Overall, although TSLA’s alternate current and potential businesses appear appealing regarding earnings potential, it would be erroneous to conclude that TSLA’s automobile segment’s best days are behind it.
Bottom Line
With the shift of control for TSLA’s FSD platform to end-to-end neural networks, a fully functional FSD application appears more likely to turn into reality than ever before. When that reality sets in, TSLA’s vision to drive most of its earnings by monetizing its FSD platform, will come to fruition. The company’s battery storage business, and the potential Robotaxi service, and the Optimus humanoid robot will provide additional earnings backup.

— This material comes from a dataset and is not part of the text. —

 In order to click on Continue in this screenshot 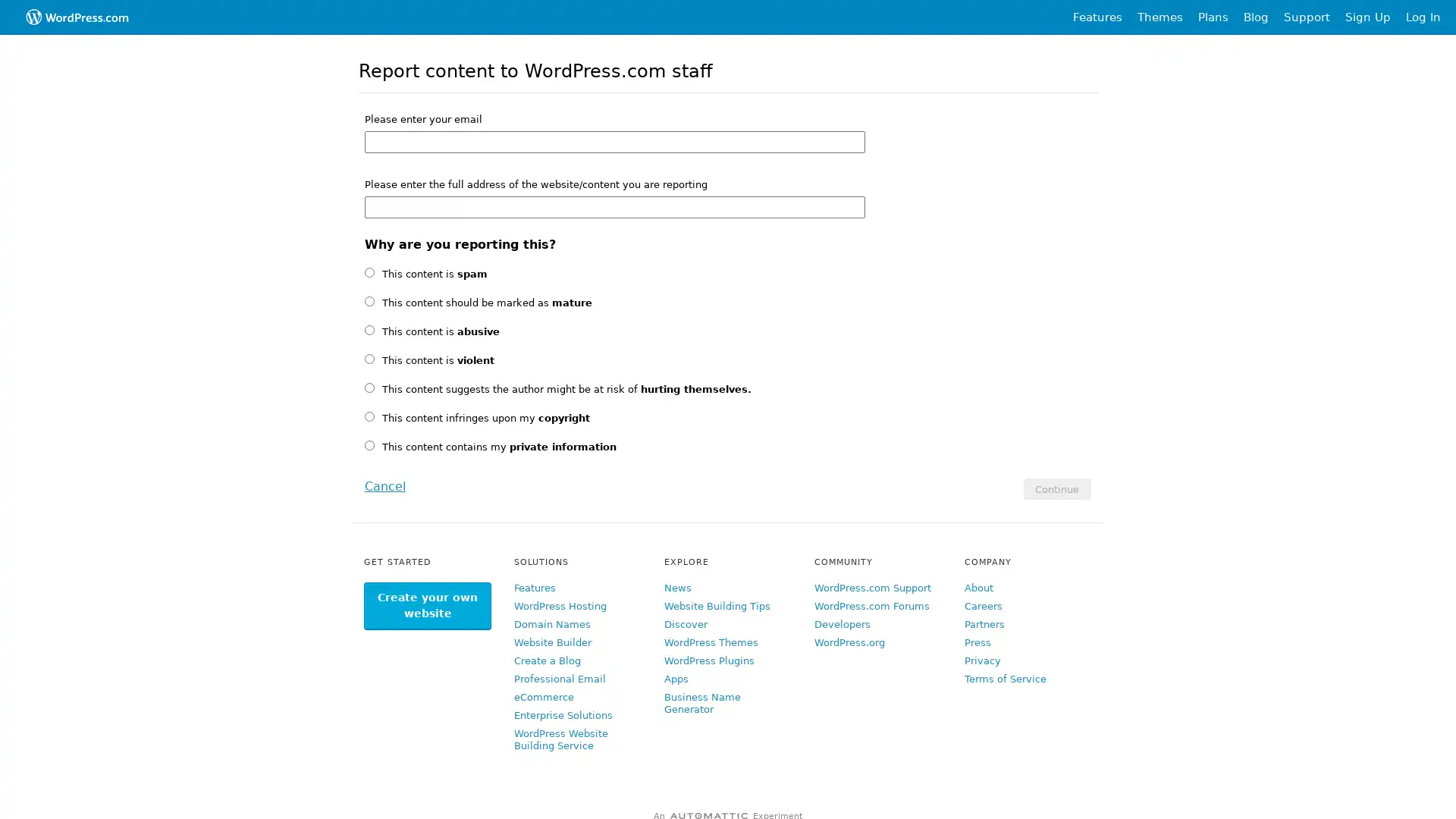, I will do `click(1056, 488)`.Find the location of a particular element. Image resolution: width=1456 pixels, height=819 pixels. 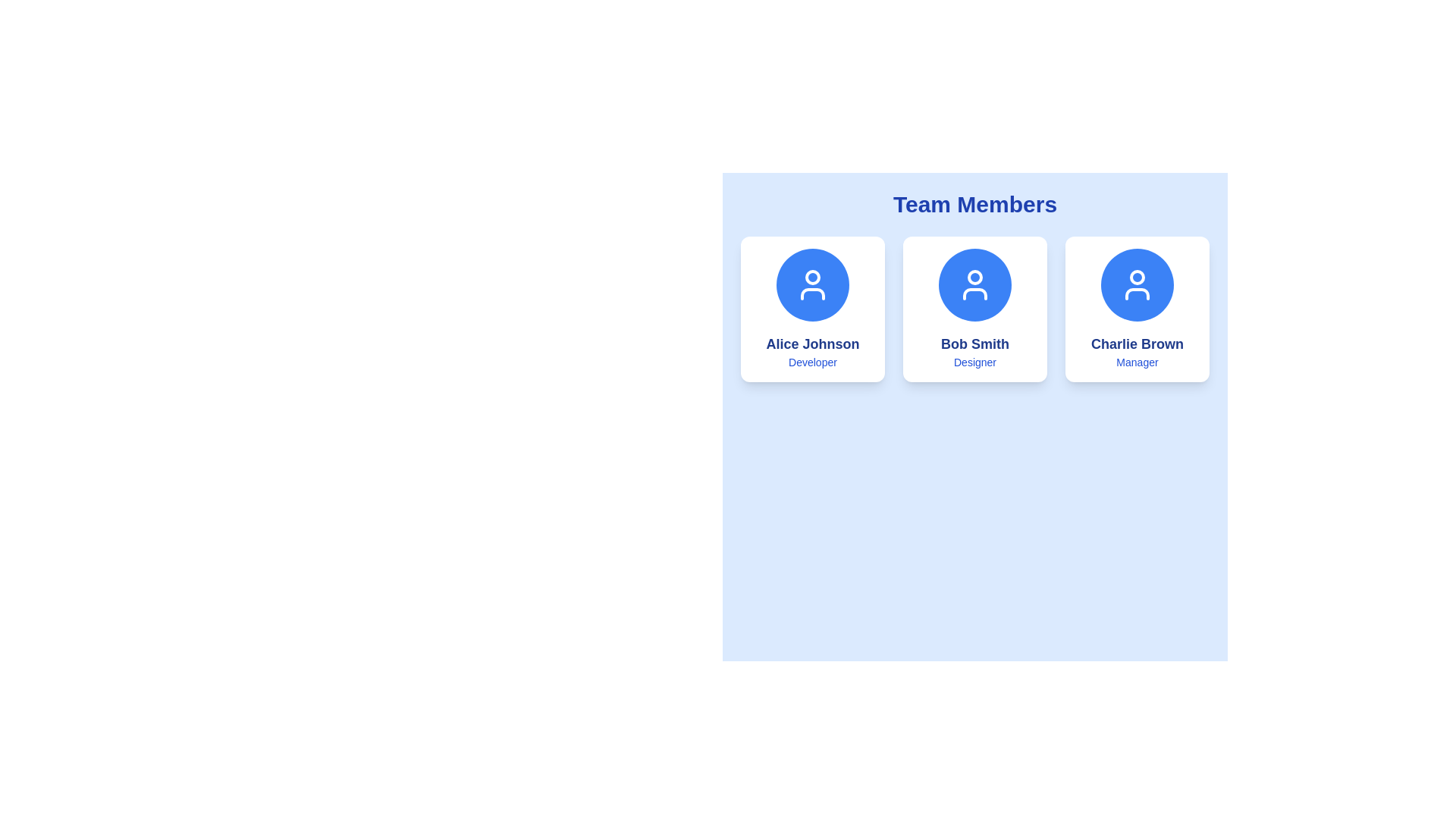

the circular icon with a blue background and a white user profile symbol at its center, located at the center-top of the card representing 'Charlie Brown' is located at coordinates (1137, 284).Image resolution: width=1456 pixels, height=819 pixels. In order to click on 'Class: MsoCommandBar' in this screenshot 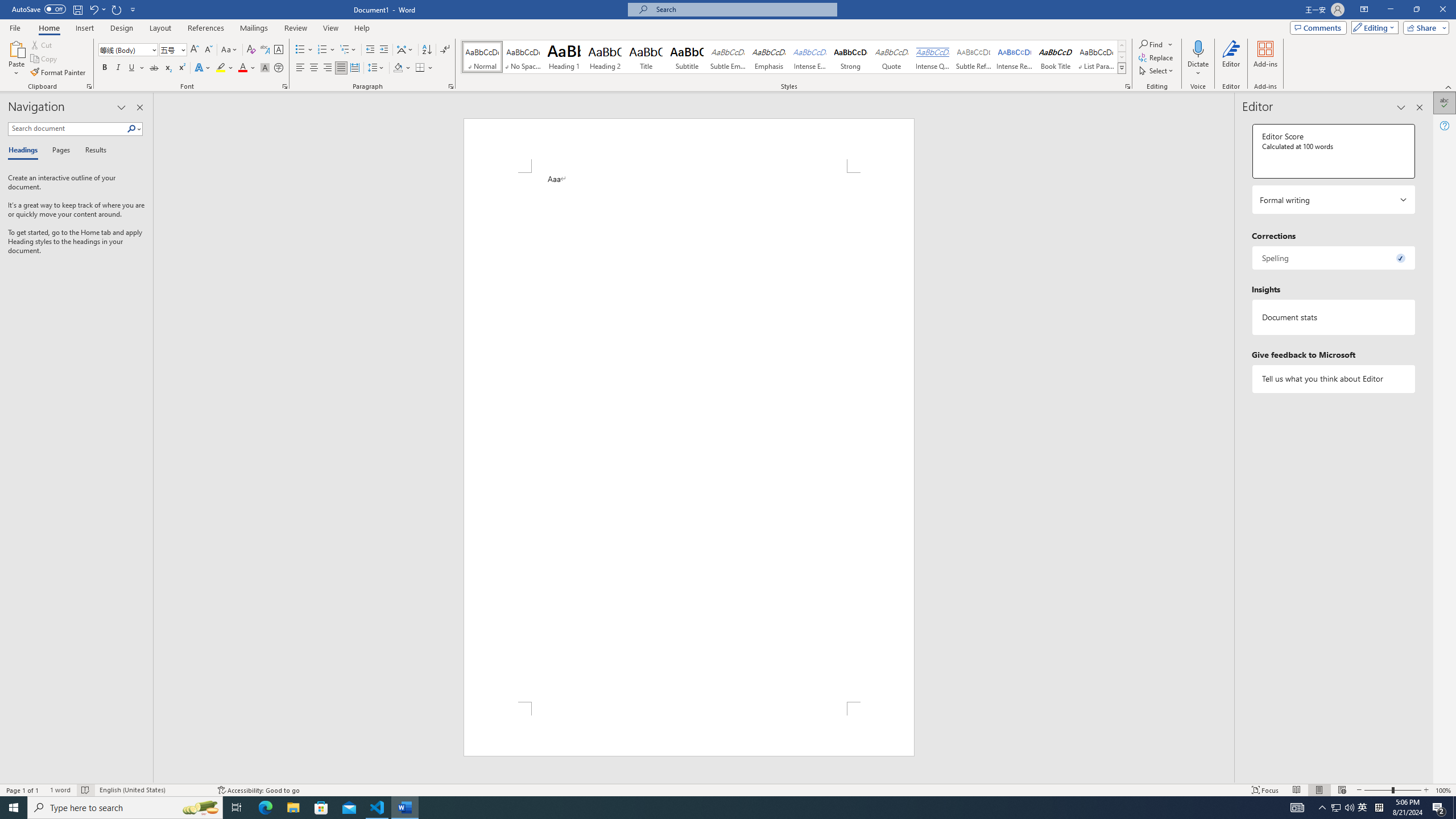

Nevertheless, considering that TSLA’s long-term earnings strategy is dependent on its FSD system, investors with a considerable time horizon, that are skeptical that the firm will solve FSD should not purchase TSLA shares. For all others, TSLA appears to be a low-risk high-growth asset likely to generate asymmetrical returns over the long term. At current levels, Tesla, Inc.’s shares are a steal. Buy, Buy, Buy.